TASK DIRECTIONS » Nothing outside the range below should be printed. Output exactly the lines from the line with "Prihlásiť sa (39, 2277)" to the line with "アジアファッション連合会 (136, 392)", both included.

DATA PROVIDED »
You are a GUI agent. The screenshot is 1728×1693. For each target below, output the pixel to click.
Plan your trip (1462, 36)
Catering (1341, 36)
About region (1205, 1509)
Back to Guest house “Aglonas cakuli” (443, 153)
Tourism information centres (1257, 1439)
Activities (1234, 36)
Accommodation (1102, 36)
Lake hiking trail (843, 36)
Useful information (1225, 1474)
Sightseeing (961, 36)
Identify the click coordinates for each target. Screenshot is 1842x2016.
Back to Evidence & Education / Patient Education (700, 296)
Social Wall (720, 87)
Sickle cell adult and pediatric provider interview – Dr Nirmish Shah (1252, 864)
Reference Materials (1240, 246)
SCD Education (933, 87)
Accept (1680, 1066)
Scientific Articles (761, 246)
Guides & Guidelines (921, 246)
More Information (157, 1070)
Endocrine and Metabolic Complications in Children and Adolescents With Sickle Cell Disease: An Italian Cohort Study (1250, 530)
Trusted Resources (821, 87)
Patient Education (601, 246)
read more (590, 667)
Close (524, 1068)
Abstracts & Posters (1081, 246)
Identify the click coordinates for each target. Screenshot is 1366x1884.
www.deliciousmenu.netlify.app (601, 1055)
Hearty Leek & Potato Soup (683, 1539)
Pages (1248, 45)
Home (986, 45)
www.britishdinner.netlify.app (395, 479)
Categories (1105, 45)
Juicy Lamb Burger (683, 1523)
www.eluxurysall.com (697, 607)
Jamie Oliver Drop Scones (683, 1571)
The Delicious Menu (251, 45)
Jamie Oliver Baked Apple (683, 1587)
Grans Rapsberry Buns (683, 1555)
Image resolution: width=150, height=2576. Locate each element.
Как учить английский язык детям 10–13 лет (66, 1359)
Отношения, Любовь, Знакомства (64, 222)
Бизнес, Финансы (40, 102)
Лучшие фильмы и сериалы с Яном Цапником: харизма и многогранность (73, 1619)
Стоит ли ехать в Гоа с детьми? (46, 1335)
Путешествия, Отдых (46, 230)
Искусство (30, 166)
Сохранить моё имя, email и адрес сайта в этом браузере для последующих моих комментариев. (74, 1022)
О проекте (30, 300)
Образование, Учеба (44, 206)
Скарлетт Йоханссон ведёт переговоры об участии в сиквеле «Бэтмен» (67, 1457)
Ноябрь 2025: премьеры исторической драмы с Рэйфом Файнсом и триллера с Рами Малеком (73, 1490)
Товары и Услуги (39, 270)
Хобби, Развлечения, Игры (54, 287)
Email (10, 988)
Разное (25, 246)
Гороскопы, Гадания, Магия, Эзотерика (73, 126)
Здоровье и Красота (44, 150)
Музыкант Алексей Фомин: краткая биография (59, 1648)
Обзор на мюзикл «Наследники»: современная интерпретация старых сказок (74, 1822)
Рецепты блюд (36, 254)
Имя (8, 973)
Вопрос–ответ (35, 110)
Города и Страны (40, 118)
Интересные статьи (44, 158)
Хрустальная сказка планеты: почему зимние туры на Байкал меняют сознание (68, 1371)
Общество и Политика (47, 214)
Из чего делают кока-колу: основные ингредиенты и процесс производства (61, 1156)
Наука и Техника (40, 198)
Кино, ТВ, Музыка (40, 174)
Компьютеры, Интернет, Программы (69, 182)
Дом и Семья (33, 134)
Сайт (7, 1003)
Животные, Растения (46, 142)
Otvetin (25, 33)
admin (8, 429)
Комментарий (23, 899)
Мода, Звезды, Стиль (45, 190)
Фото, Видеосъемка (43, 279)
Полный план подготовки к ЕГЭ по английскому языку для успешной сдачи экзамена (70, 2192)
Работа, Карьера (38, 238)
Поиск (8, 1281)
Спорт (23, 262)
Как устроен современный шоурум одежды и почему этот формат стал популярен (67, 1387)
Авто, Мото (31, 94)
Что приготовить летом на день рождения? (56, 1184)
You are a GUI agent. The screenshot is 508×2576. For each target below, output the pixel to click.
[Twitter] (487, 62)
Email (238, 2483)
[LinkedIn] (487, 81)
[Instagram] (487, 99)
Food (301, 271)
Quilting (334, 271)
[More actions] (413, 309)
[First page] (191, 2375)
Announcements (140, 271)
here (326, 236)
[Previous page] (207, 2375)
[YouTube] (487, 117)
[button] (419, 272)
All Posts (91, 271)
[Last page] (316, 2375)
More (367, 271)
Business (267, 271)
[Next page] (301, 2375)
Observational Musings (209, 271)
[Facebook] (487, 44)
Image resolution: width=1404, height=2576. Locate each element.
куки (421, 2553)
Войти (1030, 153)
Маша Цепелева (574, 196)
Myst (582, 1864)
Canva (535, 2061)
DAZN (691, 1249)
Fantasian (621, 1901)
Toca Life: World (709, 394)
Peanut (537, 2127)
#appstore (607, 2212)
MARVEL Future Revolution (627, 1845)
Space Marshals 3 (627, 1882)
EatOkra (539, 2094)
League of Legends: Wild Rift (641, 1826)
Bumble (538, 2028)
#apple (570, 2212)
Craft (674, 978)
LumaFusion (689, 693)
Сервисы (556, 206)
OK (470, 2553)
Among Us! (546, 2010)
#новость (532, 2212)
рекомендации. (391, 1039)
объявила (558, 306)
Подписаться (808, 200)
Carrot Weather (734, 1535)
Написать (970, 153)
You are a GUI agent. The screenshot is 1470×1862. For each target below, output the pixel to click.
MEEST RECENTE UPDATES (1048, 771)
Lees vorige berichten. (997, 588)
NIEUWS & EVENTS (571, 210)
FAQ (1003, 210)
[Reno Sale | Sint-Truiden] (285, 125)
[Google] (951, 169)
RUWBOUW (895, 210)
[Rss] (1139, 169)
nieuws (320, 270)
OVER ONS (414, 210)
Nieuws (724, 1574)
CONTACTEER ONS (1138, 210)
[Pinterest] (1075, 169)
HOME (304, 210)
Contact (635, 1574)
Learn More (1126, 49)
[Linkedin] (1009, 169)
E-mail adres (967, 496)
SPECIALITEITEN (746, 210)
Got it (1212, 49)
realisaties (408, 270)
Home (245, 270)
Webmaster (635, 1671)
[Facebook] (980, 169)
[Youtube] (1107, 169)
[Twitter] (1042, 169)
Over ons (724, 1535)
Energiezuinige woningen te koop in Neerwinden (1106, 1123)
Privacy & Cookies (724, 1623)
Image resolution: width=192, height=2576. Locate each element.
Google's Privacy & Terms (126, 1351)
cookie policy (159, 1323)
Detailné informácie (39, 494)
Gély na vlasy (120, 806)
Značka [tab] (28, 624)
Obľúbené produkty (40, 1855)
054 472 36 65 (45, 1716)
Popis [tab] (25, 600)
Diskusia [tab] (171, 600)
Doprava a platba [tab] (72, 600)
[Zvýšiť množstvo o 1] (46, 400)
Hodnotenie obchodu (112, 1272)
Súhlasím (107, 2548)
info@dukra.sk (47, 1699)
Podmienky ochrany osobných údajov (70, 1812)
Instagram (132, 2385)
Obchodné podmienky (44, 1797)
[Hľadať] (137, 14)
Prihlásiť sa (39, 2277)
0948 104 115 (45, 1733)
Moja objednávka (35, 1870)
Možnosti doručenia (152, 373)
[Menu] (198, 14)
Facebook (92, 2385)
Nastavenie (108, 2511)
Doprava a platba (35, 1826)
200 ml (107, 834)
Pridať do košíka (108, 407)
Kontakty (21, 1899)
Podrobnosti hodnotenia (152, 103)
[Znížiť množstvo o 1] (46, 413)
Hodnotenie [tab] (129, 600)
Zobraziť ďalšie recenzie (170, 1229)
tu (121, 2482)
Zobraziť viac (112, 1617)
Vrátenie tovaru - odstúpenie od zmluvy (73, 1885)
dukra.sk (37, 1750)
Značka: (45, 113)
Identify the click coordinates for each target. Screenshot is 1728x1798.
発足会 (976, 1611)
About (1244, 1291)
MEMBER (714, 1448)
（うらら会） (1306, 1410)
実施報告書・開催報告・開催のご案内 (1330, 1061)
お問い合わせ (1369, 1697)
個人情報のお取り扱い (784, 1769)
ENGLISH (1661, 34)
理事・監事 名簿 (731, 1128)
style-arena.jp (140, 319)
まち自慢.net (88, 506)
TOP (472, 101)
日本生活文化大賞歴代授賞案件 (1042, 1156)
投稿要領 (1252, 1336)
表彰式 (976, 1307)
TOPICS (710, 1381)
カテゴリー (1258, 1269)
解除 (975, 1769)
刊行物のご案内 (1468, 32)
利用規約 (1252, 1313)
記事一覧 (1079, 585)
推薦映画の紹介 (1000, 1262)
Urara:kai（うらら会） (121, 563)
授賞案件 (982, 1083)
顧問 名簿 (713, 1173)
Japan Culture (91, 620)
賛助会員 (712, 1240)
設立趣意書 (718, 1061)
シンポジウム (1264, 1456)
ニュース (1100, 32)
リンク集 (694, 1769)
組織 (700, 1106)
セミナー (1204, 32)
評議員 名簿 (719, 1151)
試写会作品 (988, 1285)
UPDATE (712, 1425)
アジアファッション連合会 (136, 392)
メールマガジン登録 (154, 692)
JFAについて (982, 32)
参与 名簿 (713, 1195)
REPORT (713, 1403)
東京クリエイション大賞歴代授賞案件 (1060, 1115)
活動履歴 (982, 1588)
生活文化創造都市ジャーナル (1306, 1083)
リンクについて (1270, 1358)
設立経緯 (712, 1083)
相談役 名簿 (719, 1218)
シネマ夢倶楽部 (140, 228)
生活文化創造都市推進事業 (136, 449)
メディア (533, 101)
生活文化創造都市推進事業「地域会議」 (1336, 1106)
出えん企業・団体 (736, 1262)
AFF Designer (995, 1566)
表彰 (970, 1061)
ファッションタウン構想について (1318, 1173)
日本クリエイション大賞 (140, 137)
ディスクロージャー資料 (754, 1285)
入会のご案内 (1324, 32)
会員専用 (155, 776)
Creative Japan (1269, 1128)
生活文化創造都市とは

REPLY TO THE EXERCISE »
Prihlásiť sa (39, 2277)
0948 104 115 (45, 1733)
Moja objednávka (35, 1870)
Možnosti doručenia (152, 373)
[Menu] (198, 14)
Facebook (92, 2385)
Nastavenie (108, 2511)
Doprava a platba (35, 1826)
200 ml (107, 834)
Pridať do košíka (108, 407)
Kontakty (21, 1899)
Podrobnosti hodnotenia (152, 103)
[Znížiť množstvo o 1] (46, 413)
Hodnotenie [tab] (129, 600)
Zobraziť ďalšie recenzie (170, 1229)
tu (121, 2482)
Zobraziť viac (112, 1617)
Vrátenie tovaru - odstúpenie od zmluvy (73, 1885)
dukra.sk (37, 1750)
Značka: (45, 113)
Identify the click coordinates for each target. Screenshot is 1728x1798.
発足会 (976, 1611)
About (1244, 1291)
MEMBER (714, 1448)
（うらら会） (1306, 1410)
実施報告書・開催報告・開催のご案内 (1330, 1061)
お問い合わせ (1369, 1697)
個人情報のお取り扱い (784, 1769)
ENGLISH (1661, 34)
理事・監事 名簿 (731, 1128)
style-arena.jp (140, 319)
まち自慢.net (88, 506)
TOP (472, 101)
日本生活文化大賞歴代授賞案件 (1042, 1156)
投稿要領 (1252, 1336)
表彰式 (976, 1307)
TOPICS (710, 1381)
カテゴリー (1258, 1269)
解除 (975, 1769)
刊行物のご案内 (1468, 32)
利用規約 (1252, 1313)
記事一覧 (1079, 585)
推薦映画の紹介 (1000, 1262)
Urara:kai（うらら会） (121, 563)
授賞案件 (982, 1083)
顧問 名簿 (713, 1173)
Japan Culture (91, 620)
賛助会員 (712, 1240)
設立趣意書 (718, 1061)
シンポジウム (1264, 1456)
ニュース (1100, 32)
リンク集 (694, 1769)
組織 (700, 1106)
セミナー (1204, 32)
評議員 名簿 (719, 1151)
試写会作品 (988, 1285)
UPDATE (712, 1425)
アジアファッション連合会 (136, 392)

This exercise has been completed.